Spinophilin Loss Correlates with Poor Patient Prognosis in Advanced Stages of Colon Carcinoma

Purpose: The genomic region 17q21 is frequently associated with microsatellite instability and LOH in cancer, including gastric and colorectal carcinomas. This region contains several putative tumor suppressor genes, including Brca1, NM23, prohibitin, and spinophilin (Spn, PPP1R9B, neurabin II). The scaffold protein Spn is one of the regulatory subunits of phosphatase-1 (PP1) that targets PP1 to distinct subcellular locations and couples PP1 to its target. Thus, Spn may alter cell-cycle progression via the regulation of the phosphorylation status of the retinoblastoma protein, a direct target of PP1. Therefore, we analyzed whether Spn levels were reduced in colorectal carcinomas and whether Spn levels correlated with prognosis or response to therapy. Experimental Design: By means of immunohistochemistry or quantitative PCR, we studied the levels of Spn in stages II, III, and IV colorectal carcinoma tumors and correlated to other clinicopathologic features as well as prognosis or response to therapy. Results: Spn was lost in a percentage of human gastric, small intestine, and colorectal carcinomas. In patients with colorectal carcinoma, tumoral Spn downregulation correlated with a more aggressive histologic phenotype (poorer tumor differentiation and higher proliferative Ki67 index). Consistent with this observation, lower Spn protein expression levels were associated with faster relapse and poorer survival in patients with stage III colorectal carcinoma, particularly among those receiving adjuvant fluoropyrimidine therapy. We validated this result in an independent cohort of patients with metastatic colorectal carcinoma treated with standard chemotherapy. Although patients that achieved an objective tumor response exhibited Spn levels similar to nontumoral tissue, nonresponding patients showed a significant reduction in Spn mRNA levels. Conclusions: Our data suggest that Spn downregulation contributes to a more aggressive biologic behavior, induces chemoresistance, and is associated with a poorer survival in patients with advanced stages of colorectal carcinoma. Clin Cancer Res; 19(14); 3925–35. ©2013 AACR.

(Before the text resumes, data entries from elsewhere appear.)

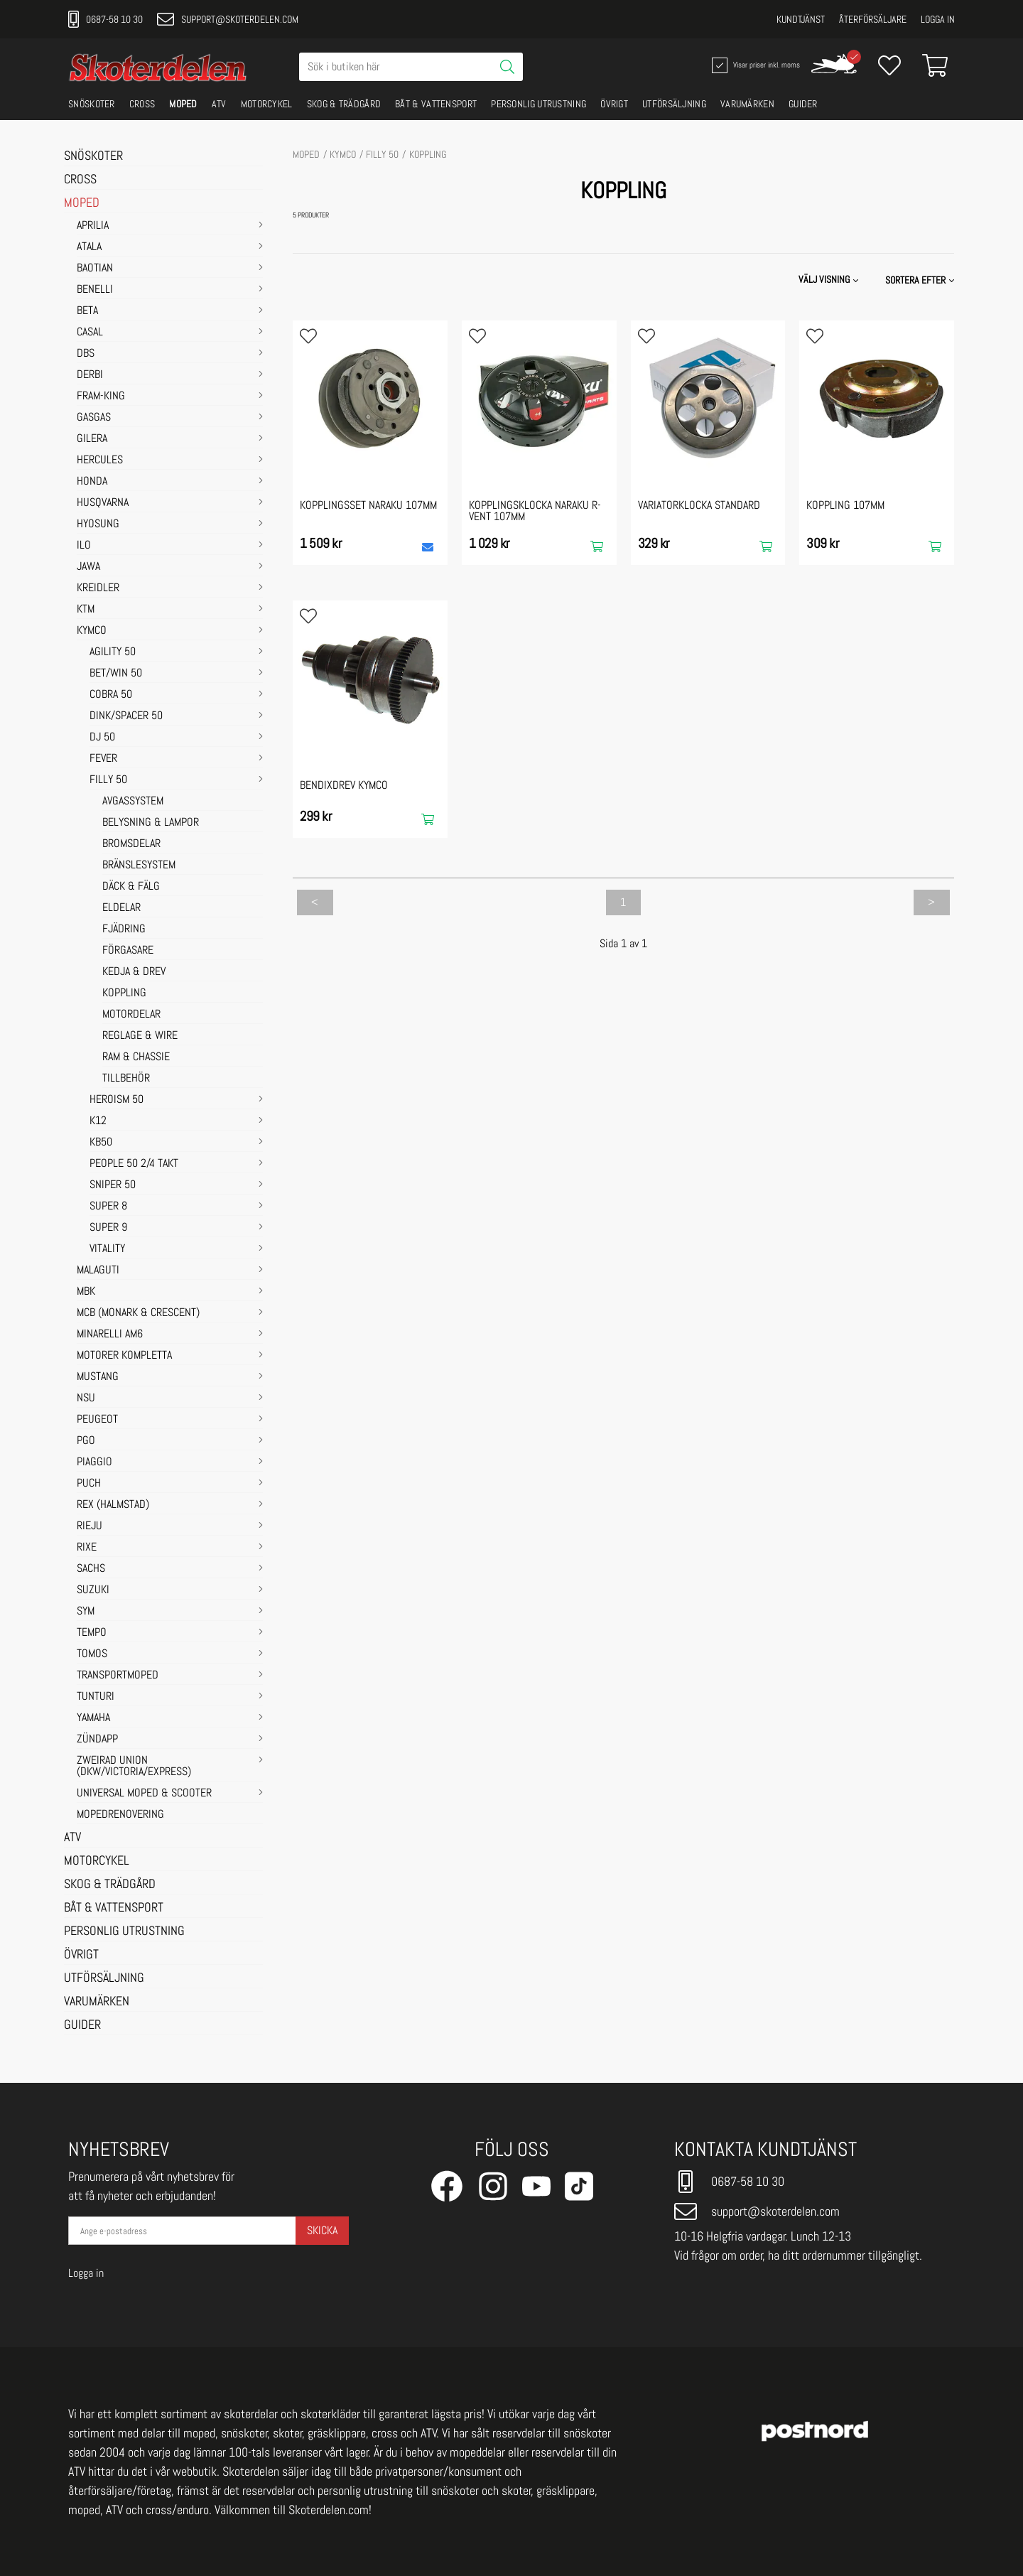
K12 (98, 1121)
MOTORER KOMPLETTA (124, 1355)
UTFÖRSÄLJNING (674, 103)
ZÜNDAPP (97, 1739)
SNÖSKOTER (91, 103)
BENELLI (95, 290)
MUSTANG (98, 1377)
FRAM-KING (101, 396)
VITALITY (107, 1249)
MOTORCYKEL (267, 103)
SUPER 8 (108, 1206)
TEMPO (92, 1633)
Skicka (322, 2230)
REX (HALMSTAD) (113, 1505)
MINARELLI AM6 (110, 1334)
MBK (86, 1292)
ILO (84, 545)
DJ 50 (102, 737)
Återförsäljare (872, 19)
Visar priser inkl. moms (754, 65)
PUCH (89, 1483)
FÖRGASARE (127, 950)
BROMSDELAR (131, 844)
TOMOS (92, 1654)
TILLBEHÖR (126, 1078)
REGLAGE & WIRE (140, 1036)
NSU (86, 1398)
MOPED (183, 103)
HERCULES (100, 460)
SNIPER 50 (113, 1185)
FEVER (103, 759)
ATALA (89, 247)
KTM (85, 609)
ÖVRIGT (614, 103)
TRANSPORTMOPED (117, 1675)
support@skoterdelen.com (227, 19)
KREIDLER (98, 588)
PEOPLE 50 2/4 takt (134, 1164)
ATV (219, 103)
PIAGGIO (94, 1462)
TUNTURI (95, 1697)
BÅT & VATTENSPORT (436, 103)
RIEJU (89, 1526)
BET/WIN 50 (116, 673)
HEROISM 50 (117, 1100)
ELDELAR (121, 908)
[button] (921, 280)
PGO (86, 1441)
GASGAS (94, 417)
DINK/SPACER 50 (126, 716)
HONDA (92, 481)
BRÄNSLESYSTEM (138, 865)
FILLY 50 (108, 780)
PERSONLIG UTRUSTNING (538, 103)
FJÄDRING (124, 929)
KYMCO (92, 631)
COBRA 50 (111, 695)
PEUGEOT (97, 1419)
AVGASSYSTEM (132, 801)
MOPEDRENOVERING (120, 1815)
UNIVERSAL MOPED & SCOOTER (144, 1793)
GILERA (92, 439)
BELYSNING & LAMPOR (150, 823)
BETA (87, 311)
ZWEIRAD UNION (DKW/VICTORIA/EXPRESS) (134, 1767)
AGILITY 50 (113, 652)
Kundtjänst (800, 19)
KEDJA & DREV (134, 972)
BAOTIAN (95, 268)
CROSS (142, 103)
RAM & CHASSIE (136, 1057)
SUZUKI (93, 1590)
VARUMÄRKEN (747, 103)
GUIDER (803, 103)
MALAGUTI (98, 1270)
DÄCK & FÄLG (131, 886)
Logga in (938, 19)
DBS (85, 353)
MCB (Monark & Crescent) (138, 1313)
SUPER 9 (108, 1228)
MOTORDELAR (131, 1014)
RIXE (87, 1547)
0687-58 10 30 (105, 19)
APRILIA (93, 226)
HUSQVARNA (103, 503)
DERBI (90, 375)
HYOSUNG (98, 524)
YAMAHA (93, 1718)
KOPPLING (124, 993)
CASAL (90, 332)
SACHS (91, 1569)
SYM (85, 1611)
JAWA (88, 567)
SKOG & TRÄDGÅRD (344, 103)
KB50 (101, 1142)
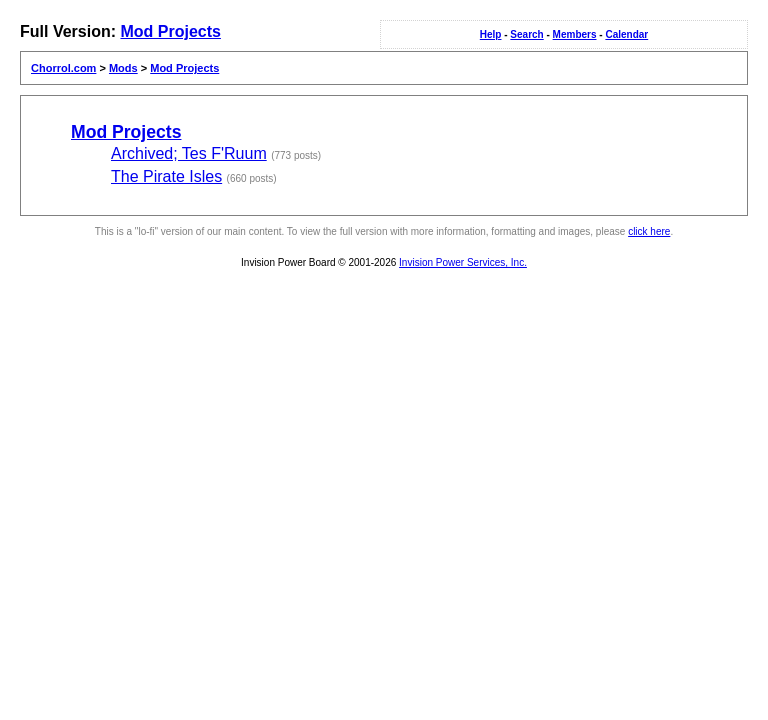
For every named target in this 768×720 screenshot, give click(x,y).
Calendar (626, 34)
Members (575, 34)
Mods (123, 68)
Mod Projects (170, 31)
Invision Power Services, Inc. (463, 262)
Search (526, 34)
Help (491, 34)
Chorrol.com (63, 68)
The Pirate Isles (166, 176)
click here (649, 231)
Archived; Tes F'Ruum (189, 153)
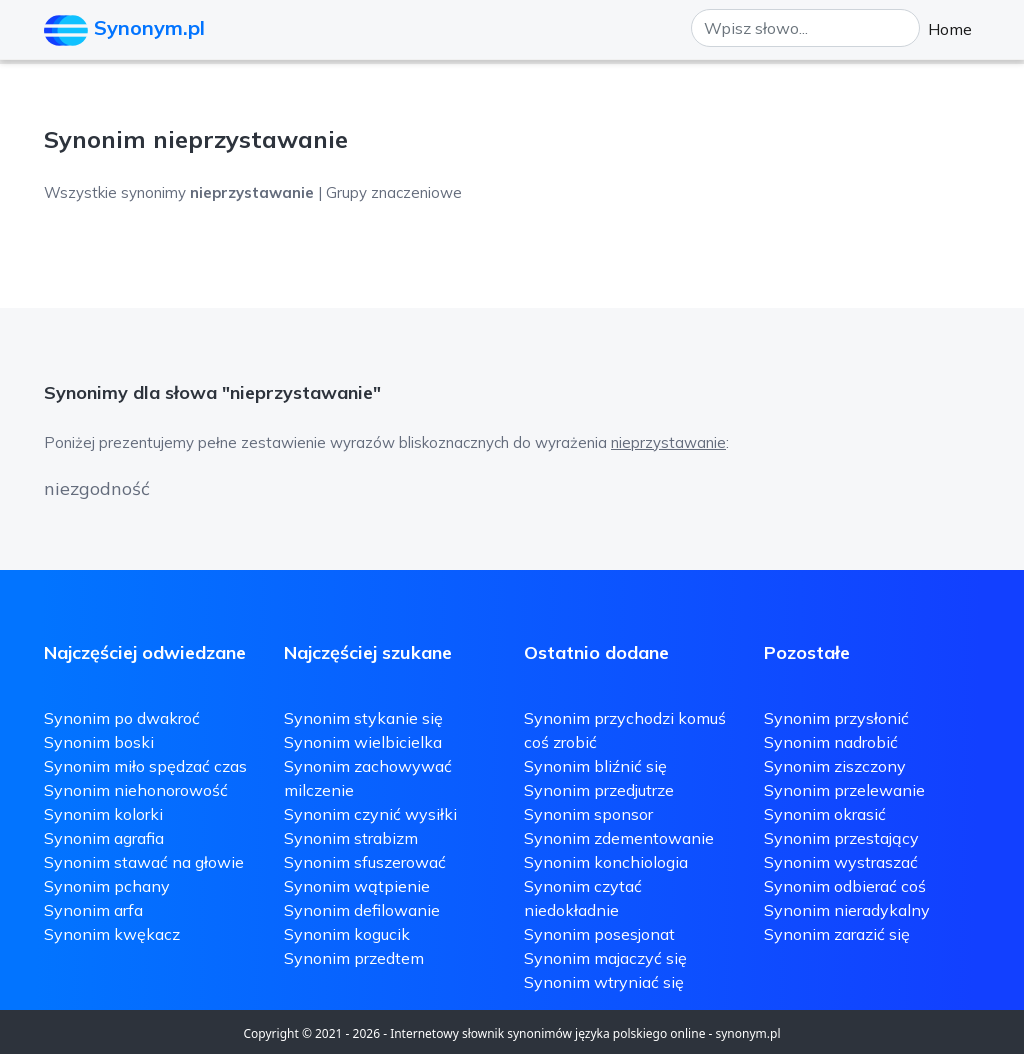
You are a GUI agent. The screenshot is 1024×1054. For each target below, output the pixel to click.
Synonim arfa (93, 910)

Loss of the tumor suppressor spinophilin (PPP1R9B) increases the cancer stem cell population in breast tumors

The spinophilin (Spn, PPP1R9B) gene is located at 17q21.33, a region frequently associated with microsatellite instability and loss of heterozygosity, especially in breast tumors. Spn is a regulatory subunit of phosphatase1a (PP1), which targets the catalytic subunit to distinct subcellular locations. Spn downregulation reduces PPP1CA activity against the retinoblastoma protein, pRb, thereby maintaining higher levels of phosphorylated pRb. This effect contributes to an increase in the tumorigenic properties of cells in certain contexts. Here, we explored the mechanism of how Spn downregulation contributes to the malignant phenotype and poor prognosis in breast tumors and found an increase in the stemness phenotype. Analysis of human breast tumors showed that Spn mRNA and protein are reduced or lost in 15% of carcinomas, correlating with a worse prognosis, a more aggressive tumor phenotype and triple-negative tumors, whereas luminal tumors showed high Spn levels. Downregulation of Spn by shRNA increased the stemness properties along with the expression of stem-related genes (Sox2, KLF4, Nanog and OCT4), whereas ectopic overexpression of Spn cDNA reduced these properties. Breast tumor stem cells appeared to have low levels of Spn mRNA, and Spn loss correlated with increased stem-like cell appearance in breast tumors as indicated by an increase in CD44+/CD24- cells. A reduction of the levels of PPP1CA mimicked the cancer stem-like cell phenotype of Spn downregulation, suggesting that the mechanism of Spn involves PP1a. These increased cancer stem cell-like properties with reduced Spn might account for the malignant phenotype observed in Spn-loss tumors and may contribute to a worse patient prognosis.